基于深度强化学习的黑盒对抗攻击算法

针对图像识别领域中的黑盒对抗攻击问题，基于强化学习中DDQN框架和Dueling网络结构提出一种黑盒对抗攻击算法。智能体通过模仿人类调整图像的方式生成对抗样本，与受攻击模型交互获得误分类结果，计算干净样本和对抗样本的结构相似性后获得奖励。攻击过程中仅获得了受攻击模型的标签输出信息。实验结果显示，攻击在CIFAR10和CIFAR100数据集上训练的4个深度神经网络模型的成功率均超过90%，生成的对抗样本质量与白盒攻击算法FGSM相近且成功率更有优势。
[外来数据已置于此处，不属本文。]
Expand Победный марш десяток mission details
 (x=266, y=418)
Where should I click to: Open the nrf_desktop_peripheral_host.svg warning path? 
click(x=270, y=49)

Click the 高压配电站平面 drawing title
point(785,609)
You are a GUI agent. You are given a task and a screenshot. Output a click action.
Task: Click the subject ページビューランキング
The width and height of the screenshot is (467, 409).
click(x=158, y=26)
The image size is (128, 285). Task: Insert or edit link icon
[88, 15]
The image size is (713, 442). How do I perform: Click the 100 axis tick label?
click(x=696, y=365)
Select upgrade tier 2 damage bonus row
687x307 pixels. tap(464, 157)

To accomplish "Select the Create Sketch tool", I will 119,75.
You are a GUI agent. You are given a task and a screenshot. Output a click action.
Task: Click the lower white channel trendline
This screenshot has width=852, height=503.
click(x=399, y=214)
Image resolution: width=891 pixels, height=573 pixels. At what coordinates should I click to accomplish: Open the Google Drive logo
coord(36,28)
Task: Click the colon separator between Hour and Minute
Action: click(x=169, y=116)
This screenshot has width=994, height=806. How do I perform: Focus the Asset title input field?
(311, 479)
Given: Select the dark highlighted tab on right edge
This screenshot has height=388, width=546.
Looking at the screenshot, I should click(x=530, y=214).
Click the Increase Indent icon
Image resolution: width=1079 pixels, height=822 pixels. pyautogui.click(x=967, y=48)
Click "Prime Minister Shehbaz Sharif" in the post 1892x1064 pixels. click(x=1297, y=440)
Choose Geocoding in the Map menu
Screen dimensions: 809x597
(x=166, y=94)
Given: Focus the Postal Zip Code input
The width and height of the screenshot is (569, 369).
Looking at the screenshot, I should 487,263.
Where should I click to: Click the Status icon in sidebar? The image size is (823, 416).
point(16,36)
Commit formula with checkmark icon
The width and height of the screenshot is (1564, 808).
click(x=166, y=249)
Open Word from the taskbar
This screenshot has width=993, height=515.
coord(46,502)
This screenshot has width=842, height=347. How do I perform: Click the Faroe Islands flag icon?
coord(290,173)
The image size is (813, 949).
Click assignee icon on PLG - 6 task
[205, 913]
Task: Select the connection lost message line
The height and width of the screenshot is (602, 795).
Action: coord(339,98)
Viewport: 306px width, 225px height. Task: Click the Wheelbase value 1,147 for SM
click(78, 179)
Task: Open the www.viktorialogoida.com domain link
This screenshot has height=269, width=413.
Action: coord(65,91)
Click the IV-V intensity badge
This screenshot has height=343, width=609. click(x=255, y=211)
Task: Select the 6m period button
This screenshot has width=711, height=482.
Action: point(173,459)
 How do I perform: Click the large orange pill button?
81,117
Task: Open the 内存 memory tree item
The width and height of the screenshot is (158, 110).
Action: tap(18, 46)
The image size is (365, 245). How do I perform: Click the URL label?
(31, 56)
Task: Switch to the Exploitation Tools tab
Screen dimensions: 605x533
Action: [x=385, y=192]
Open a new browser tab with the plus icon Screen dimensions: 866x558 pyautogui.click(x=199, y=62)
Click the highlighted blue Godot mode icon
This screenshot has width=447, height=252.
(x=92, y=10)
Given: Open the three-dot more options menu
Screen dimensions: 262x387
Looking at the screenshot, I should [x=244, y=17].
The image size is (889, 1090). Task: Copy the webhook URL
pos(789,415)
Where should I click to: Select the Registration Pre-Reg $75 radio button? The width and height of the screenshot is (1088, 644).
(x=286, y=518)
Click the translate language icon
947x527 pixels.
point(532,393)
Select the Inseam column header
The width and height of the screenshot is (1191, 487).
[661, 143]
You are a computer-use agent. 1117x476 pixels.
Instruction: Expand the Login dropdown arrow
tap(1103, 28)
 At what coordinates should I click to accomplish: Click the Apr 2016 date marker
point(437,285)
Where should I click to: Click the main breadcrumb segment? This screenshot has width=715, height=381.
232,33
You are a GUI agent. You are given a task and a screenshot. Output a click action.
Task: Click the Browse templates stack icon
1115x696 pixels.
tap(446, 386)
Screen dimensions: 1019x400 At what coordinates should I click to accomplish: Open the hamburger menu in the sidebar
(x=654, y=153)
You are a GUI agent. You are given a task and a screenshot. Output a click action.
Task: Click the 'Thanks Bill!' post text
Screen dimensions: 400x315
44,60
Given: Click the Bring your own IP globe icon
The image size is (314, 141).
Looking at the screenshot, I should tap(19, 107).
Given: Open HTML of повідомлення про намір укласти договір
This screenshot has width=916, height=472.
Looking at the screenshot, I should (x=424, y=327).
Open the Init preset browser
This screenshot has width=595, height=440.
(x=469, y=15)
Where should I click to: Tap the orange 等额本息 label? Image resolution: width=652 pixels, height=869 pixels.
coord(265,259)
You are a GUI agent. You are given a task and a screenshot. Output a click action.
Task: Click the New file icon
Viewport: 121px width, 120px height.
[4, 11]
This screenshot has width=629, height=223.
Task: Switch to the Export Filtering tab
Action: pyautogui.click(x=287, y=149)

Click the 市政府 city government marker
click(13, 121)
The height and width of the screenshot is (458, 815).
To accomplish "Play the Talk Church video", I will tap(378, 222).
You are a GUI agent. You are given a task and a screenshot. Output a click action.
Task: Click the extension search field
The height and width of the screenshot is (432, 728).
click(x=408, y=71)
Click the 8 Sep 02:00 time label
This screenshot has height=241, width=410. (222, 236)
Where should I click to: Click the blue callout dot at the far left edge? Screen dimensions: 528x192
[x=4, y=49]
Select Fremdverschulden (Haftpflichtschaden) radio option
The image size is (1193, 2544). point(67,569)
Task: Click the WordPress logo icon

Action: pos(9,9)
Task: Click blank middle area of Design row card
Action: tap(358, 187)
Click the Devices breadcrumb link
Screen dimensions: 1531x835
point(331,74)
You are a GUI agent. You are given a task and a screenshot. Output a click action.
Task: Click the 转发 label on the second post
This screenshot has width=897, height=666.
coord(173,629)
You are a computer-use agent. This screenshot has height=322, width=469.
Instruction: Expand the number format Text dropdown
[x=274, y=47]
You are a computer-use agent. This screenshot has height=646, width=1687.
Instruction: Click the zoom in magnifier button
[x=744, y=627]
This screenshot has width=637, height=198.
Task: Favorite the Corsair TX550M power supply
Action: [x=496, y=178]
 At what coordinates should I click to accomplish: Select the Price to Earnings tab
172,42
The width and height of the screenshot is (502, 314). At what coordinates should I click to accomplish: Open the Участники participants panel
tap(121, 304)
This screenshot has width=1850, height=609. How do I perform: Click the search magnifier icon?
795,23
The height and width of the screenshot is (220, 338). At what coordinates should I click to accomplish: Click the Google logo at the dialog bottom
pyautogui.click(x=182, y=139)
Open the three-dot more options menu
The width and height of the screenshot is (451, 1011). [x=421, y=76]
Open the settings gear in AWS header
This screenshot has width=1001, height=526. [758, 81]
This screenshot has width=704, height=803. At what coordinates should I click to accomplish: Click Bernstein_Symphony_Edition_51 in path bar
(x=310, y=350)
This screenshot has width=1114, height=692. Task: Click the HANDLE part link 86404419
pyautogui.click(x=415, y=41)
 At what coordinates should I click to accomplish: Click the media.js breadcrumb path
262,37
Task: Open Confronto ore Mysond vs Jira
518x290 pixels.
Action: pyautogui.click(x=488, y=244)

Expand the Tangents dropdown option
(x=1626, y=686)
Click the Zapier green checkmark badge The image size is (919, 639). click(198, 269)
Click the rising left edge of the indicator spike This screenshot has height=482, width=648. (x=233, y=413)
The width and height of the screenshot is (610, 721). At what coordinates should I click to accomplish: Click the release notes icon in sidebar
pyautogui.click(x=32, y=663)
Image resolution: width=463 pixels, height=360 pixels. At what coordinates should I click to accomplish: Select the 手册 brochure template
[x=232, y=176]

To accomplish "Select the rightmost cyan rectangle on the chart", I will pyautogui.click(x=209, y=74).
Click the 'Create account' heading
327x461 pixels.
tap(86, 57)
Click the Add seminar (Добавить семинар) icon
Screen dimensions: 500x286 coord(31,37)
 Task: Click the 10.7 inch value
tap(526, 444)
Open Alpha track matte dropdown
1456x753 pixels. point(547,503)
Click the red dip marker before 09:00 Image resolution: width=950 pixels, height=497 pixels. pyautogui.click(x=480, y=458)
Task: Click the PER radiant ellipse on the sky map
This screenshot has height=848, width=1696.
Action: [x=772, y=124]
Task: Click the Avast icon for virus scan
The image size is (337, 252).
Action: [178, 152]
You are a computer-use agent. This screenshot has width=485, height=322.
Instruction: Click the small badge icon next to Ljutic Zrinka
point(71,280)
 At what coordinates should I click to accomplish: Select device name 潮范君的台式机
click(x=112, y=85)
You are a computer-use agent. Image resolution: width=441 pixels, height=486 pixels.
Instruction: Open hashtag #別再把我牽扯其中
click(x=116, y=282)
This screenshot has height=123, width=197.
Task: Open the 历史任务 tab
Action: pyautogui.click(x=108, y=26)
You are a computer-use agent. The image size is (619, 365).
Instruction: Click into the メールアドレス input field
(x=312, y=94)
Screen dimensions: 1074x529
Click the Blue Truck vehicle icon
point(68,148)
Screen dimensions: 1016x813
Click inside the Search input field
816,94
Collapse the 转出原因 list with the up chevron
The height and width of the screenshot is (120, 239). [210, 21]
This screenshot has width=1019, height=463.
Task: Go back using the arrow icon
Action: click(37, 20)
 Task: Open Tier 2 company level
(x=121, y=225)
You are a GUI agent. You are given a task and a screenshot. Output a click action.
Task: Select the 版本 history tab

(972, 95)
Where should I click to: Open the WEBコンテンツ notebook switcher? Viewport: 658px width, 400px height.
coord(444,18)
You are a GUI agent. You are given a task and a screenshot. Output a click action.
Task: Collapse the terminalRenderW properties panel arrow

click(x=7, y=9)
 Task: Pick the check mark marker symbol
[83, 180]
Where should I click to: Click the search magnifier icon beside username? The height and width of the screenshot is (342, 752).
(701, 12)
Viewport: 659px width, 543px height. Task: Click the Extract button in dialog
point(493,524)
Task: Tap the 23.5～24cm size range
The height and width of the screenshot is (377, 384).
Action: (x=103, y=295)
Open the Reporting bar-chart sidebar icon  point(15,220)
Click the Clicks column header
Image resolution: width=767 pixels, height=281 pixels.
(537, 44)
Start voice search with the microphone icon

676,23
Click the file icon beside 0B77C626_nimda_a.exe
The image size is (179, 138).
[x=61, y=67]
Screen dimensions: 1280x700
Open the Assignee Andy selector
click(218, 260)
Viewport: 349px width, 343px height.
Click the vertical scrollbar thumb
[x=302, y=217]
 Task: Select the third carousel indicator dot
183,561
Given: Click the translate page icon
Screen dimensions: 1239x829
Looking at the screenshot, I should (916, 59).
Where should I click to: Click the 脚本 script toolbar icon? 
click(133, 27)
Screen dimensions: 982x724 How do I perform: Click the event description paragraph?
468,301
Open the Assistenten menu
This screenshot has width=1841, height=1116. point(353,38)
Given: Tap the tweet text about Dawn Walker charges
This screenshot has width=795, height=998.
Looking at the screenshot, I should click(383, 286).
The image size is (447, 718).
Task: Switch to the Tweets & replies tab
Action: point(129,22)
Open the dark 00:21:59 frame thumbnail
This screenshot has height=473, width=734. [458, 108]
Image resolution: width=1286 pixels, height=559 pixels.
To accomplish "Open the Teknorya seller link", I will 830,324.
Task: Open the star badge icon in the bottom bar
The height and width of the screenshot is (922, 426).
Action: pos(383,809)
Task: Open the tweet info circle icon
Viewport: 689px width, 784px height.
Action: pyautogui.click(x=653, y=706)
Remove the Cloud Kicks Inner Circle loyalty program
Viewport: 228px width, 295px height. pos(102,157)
Black Box Adversarial Attack Algorithm Based on Deep Reinforcement Learning

Aiming at the problem of black box adversarial attack in the field of image recognition, a black box adversarial attack algorithm is proposed based on the DDQN framework and Dueling network structure in reinforcement learning. The agent generates an adversarial sample by imitating human adjustment of the image, interacts with the attacked model to obtain misclassification results, and calculates the structural similarity of the clean sample and the adversarial sample to generate a reward. During the attack, only the label output information of the attacked model was obtained. The experimental results show that the success rate of attacking the four deep neural network models trained on the CIFAR10 and CIFAR100 datasets exceeds 90%. The quality of the generated adversarial samples is similar to the white box attack algorithm FGSM and the success rate is more advantageous.